Work instruction —
Every line from the one containing "This screenshot has height=352, width=496." to the one containing "Task: Click the red arrow beside search text" in the records below, both included, must be set down exactly, and no other line.

#### Source data ####

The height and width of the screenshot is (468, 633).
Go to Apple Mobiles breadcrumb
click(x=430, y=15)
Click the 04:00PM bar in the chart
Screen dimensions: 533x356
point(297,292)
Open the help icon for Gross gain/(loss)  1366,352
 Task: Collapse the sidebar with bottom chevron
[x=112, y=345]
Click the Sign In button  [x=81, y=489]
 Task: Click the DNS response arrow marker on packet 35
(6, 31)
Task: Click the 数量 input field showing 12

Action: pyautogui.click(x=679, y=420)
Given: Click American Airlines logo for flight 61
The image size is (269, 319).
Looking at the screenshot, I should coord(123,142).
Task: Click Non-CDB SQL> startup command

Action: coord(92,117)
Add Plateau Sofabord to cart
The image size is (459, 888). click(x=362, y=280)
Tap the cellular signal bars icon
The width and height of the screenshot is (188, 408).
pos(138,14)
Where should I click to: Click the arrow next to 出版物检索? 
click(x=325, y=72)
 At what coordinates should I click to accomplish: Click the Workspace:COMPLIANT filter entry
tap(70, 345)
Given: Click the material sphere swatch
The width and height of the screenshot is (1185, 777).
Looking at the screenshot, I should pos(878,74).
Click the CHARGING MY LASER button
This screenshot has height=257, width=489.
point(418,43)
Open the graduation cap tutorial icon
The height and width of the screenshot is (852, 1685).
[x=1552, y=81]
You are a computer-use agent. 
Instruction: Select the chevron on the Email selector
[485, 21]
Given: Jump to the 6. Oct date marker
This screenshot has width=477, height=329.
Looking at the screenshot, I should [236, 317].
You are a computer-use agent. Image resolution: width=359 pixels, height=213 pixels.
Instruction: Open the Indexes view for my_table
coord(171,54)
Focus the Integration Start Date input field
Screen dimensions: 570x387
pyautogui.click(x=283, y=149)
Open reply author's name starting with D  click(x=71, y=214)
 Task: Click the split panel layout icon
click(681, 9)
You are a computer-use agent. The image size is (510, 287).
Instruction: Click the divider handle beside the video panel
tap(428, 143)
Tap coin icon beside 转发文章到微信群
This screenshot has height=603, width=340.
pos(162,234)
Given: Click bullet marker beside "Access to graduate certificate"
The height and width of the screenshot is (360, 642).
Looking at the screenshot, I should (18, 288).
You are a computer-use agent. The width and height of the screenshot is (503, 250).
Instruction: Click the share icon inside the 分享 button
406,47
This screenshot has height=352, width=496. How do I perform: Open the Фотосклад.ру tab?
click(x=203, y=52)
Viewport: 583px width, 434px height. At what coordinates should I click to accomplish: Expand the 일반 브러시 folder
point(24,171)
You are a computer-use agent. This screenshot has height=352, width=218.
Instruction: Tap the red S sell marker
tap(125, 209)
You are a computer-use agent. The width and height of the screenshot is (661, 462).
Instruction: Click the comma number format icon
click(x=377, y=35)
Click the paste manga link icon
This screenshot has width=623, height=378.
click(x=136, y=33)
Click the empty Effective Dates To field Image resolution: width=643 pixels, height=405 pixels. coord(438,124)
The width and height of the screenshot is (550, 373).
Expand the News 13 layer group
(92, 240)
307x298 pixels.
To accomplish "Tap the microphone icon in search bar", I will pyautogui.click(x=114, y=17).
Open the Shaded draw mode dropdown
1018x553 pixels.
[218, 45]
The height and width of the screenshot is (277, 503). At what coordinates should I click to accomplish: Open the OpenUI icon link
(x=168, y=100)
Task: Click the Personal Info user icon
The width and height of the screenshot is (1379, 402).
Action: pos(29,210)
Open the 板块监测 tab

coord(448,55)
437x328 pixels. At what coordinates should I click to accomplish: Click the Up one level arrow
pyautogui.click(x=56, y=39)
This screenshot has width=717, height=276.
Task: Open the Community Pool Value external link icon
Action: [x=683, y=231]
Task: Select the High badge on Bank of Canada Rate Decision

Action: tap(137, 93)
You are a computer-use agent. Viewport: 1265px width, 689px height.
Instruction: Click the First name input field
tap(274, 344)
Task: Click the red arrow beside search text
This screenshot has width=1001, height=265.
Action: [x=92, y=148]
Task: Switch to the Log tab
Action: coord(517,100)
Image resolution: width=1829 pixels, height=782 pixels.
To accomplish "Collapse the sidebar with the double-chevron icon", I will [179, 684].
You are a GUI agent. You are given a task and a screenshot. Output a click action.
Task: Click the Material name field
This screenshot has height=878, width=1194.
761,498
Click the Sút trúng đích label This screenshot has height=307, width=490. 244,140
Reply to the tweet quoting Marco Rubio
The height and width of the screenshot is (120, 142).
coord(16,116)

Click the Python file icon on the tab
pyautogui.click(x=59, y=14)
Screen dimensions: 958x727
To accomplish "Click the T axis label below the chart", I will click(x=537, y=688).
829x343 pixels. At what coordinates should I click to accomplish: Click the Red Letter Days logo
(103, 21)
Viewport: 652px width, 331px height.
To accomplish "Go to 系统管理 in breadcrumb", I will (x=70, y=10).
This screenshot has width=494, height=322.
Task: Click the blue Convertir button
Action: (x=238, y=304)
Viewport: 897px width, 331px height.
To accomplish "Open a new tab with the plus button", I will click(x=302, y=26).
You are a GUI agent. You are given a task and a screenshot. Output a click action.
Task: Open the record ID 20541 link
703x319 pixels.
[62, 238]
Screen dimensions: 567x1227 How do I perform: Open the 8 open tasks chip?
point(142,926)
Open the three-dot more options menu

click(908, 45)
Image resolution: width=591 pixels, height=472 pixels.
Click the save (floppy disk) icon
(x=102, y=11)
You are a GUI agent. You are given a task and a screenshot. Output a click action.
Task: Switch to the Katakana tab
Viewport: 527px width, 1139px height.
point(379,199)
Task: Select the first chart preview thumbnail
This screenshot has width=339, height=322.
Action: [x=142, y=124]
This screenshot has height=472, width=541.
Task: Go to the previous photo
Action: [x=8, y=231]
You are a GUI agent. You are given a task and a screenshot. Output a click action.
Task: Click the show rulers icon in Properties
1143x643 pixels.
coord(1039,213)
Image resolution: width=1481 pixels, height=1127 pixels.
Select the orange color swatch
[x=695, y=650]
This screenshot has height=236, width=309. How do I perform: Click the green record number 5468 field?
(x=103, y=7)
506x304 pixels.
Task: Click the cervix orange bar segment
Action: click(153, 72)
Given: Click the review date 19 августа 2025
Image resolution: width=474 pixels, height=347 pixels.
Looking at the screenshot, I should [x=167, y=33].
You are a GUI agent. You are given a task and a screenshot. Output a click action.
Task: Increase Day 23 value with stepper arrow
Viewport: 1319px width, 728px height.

####

Task output —
This screenshot has height=352, width=496. How do I perform: Open the Фотосклад.ру tab?
click(x=203, y=52)
Viewport: 583px width, 434px height. At what coordinates should I click to accomplish: Expand the 일반 브러시 folder
point(24,171)
You are a computer-use agent. This screenshot has height=352, width=218.
Instruction: Tap the red S sell marker
tap(125, 209)
You are a computer-use agent. The width and height of the screenshot is (661, 462).
Instruction: Click the comma number format icon
click(x=377, y=35)
Click the paste manga link icon
This screenshot has width=623, height=378.
click(x=136, y=33)
Click the empty Effective Dates To field Image resolution: width=643 pixels, height=405 pixels. coord(438,124)
The width and height of the screenshot is (550, 373).
Expand the News 13 layer group
(92, 240)
307x298 pixels.
To accomplish "Tap the microphone icon in search bar", I will pyautogui.click(x=114, y=17).
Open the Shaded draw mode dropdown
1018x553 pixels.
[218, 45]
The height and width of the screenshot is (277, 503). At what coordinates should I click to accomplish: Open the OpenUI icon link
(x=168, y=100)
Task: Click the Personal Info user icon
The width and height of the screenshot is (1379, 402).
Action: pos(29,210)
Open the 板块监测 tab

coord(448,55)
437x328 pixels. At what coordinates should I click to accomplish: Click the Up one level arrow
pyautogui.click(x=56, y=39)
This screenshot has width=717, height=276.
Task: Open the Community Pool Value external link icon
Action: [x=683, y=231]
Task: Select the High badge on Bank of Canada Rate Decision

Action: tap(137, 93)
You are a computer-use agent. Viewport: 1265px width, 689px height.
Instruction: Click the First name input field
tap(274, 344)
Task: Click the red arrow beside search text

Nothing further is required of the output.